The walls seemed to close in with each step, and she found herself counting heartbeats just to keep from screaming.
I'll wait until everyone's gone, she decided, fingers drumming an agitated rhythm against her thigh hard enough to leave marks.
Then—
A knock.
Her heart hammered against her ribs as if trying to escape, and for a wild moment she considered pretending she wasn't there.
"May I come in?" Vyne's voice carried through the thin door, too cheerful for her current mood, too bright for the darkness that seemed to follow her everywhere.
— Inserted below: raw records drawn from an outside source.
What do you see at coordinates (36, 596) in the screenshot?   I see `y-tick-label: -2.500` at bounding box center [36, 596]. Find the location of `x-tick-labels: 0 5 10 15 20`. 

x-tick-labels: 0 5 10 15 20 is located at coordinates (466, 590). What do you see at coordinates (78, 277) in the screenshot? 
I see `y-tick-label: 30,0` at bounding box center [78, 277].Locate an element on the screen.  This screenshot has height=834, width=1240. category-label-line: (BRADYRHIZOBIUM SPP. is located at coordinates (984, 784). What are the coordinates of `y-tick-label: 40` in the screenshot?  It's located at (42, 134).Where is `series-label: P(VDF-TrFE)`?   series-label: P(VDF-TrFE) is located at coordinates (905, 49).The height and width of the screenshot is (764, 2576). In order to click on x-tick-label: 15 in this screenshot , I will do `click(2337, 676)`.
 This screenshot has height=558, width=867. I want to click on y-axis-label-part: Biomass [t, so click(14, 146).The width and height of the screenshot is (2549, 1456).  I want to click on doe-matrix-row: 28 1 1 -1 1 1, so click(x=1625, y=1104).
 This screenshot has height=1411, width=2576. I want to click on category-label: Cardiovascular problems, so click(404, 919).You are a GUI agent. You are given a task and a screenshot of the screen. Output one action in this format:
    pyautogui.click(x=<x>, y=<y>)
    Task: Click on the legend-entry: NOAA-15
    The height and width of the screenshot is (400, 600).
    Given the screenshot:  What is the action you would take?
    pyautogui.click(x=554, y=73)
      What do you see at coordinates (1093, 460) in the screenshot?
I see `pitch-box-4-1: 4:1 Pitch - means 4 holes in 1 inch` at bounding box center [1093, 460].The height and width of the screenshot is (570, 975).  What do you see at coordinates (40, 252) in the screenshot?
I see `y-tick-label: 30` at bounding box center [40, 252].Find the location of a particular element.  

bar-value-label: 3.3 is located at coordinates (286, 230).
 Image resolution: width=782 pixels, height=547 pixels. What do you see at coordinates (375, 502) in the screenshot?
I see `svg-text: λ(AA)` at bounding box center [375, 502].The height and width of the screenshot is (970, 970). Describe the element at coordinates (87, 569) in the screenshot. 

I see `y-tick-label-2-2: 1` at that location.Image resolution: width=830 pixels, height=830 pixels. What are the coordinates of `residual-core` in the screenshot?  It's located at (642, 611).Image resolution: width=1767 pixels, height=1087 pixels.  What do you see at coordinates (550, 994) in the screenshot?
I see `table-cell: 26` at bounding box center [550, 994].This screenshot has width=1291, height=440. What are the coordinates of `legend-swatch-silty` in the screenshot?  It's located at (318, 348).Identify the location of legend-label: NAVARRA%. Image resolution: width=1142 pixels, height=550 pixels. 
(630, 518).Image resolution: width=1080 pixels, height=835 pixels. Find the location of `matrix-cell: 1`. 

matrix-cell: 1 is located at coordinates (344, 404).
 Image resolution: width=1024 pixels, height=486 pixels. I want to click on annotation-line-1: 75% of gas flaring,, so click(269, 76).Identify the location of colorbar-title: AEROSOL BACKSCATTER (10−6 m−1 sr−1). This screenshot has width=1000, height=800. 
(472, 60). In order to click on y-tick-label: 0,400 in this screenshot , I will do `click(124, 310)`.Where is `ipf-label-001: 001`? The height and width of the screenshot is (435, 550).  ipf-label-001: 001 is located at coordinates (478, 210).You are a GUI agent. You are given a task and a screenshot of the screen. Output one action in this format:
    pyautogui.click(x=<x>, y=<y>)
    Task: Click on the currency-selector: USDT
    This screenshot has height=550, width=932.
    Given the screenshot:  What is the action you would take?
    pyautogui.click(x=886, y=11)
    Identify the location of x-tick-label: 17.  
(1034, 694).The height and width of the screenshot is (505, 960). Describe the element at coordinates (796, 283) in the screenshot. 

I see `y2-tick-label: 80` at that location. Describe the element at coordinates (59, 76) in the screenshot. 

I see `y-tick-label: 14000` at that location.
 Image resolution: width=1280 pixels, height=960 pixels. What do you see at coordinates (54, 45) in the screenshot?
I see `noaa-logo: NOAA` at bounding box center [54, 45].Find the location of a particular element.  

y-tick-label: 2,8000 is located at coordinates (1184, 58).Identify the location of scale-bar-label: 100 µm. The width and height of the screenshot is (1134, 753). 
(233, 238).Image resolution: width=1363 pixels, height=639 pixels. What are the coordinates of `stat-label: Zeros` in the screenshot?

"Whatever," Blazar answered, not bothering to mask the irritation that scraped her throat raw.
The door creaked open on hinges that needed oil, revealing Vyne's lanky frame leaning against the doorframe with practiced casualness.
His sharp eyes—too observant—immediately caught the deep grooves marring the metal like claw marks from some beast.
"Whose claws are on the door?" he asked, running his fingers over the parallel gashes with the careful touch of someone who understood violence.
Blazar exhaled through her nose, a sound caught between exhaustion and exasperation, her arms crossing over her chest in a gesture that was part defense, part defiance. "You don't even want to know."
Vyne's lips quirked in what might have been amusement if his eyes weren't so calculating. "Let me guess."
He tapped his chin in mock thoughtfulness, but she could see the gears turning behind his casual facade. "Dante."
"Lucky guess." She shrugged, the motion deliberately casual even as her nails bit into her own biceps hard enough to leave crescent-shaped marks.
The name alone made her stomach churn with a mixture of fear and something else she didn't want to examine too closely.
"What was he doing here?" Vyne asked, shutting the door behind him with a soft click that seemed to seal them both into the room's oppressive atmosphere.
"Marking me as his prey," Blazar spat, the words tasting bitter as medicine on her tongue. The memory of those predatory eyes sent a shiver down her spine that had nothing to do with the room's chill.
Vyne let out a low whistle that managed to convey both sympathy and a healthy dose of concern. "Damn! Sucks to be you right now. Really, genuinely sucks."
"Thanks for the comfort," Blazar acknowledged, her voice dripping with enough sarcasm to peel paint from the walls.
"What are you here for?" she demanded, finally turning to face him fully.